Pixel coordinate grounding data
:::::
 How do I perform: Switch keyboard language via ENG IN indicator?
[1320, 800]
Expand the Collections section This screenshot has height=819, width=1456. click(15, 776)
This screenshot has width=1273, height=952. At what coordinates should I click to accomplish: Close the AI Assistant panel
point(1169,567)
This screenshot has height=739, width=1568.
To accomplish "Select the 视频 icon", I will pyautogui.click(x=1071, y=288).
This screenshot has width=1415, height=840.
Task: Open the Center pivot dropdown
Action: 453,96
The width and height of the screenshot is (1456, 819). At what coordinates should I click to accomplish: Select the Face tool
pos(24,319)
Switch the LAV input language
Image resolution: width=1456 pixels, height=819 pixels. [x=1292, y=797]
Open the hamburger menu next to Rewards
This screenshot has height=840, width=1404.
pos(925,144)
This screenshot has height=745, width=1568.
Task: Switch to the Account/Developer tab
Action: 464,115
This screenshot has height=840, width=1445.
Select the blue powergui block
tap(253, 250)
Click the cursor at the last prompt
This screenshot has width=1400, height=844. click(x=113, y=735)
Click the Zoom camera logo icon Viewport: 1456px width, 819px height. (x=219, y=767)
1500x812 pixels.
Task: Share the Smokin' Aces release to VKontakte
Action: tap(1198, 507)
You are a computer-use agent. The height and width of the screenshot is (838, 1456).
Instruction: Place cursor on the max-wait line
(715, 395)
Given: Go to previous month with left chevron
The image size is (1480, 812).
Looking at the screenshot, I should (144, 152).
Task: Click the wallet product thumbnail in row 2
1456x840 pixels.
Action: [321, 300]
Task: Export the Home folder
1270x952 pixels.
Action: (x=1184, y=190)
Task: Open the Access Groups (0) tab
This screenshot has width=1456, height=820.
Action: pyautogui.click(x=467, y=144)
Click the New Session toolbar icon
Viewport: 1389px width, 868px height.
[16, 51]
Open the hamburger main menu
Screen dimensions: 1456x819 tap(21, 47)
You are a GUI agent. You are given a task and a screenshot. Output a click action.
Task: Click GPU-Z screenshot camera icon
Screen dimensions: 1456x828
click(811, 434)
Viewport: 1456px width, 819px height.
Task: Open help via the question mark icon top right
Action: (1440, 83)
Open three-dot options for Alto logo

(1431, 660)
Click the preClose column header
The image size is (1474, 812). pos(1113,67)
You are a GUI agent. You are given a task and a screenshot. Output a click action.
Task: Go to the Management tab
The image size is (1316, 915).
:::::
Exactly as written, transcribe every line shown above.

Response for this exercise:
 How do I perform: Switch keyboard language via ENG IN indicator?
[1320, 800]
Expand the Collections section This screenshot has height=819, width=1456. click(15, 776)
This screenshot has width=1273, height=952. At what coordinates should I click to accomplish: Close the AI Assistant panel
point(1169,567)
This screenshot has height=739, width=1568.
To accomplish "Select the 视频 icon", I will pyautogui.click(x=1071, y=288).
This screenshot has width=1415, height=840.
Task: Open the Center pivot dropdown
Action: 453,96
The width and height of the screenshot is (1456, 819). At what coordinates should I click to accomplish: Select the Face tool
pos(24,319)
Switch the LAV input language
Image resolution: width=1456 pixels, height=819 pixels. [x=1292, y=797]
Open the hamburger menu next to Rewards
This screenshot has height=840, width=1404.
pos(925,144)
This screenshot has height=745, width=1568.
Task: Switch to the Account/Developer tab
Action: 464,115
This screenshot has height=840, width=1445.
Select the blue powergui block
tap(253, 250)
Click the cursor at the last prompt
This screenshot has width=1400, height=844. click(x=113, y=735)
Click the Zoom camera logo icon Viewport: 1456px width, 819px height. (x=219, y=767)
1500x812 pixels.
Task: Share the Smokin' Aces release to VKontakte
Action: tap(1198, 507)
You are a computer-use agent. The height and width of the screenshot is (838, 1456).
Instruction: Place cursor on the max-wait line
(715, 395)
Given: Go to previous month with left chevron
The image size is (1480, 812).
Looking at the screenshot, I should (144, 152).
Task: Click the wallet product thumbnail in row 2
1456x840 pixels.
Action: [321, 300]
Task: Export the Home folder
1270x952 pixels.
Action: (x=1184, y=190)
Task: Open the Access Groups (0) tab
This screenshot has width=1456, height=820.
Action: pyautogui.click(x=467, y=144)
Click the New Session toolbar icon
Viewport: 1389px width, 868px height.
[16, 51]
Open the hamburger main menu
Screen dimensions: 1456x819 tap(21, 47)
You are a GUI agent. You are given a task and a screenshot. Output a click action.
Task: Click GPU-Z screenshot camera icon
Screen dimensions: 1456x828
click(811, 434)
Viewport: 1456px width, 819px height.
Task: Open help via the question mark icon top right
Action: (1440, 83)
Open three-dot options for Alto logo

(1431, 660)
Click the preClose column header
The image size is (1474, 812). pos(1113,67)
You are a GUI agent. You are given a task and a screenshot. Output a click action.
Task: Go to the Management tab
The image size is (1316, 915).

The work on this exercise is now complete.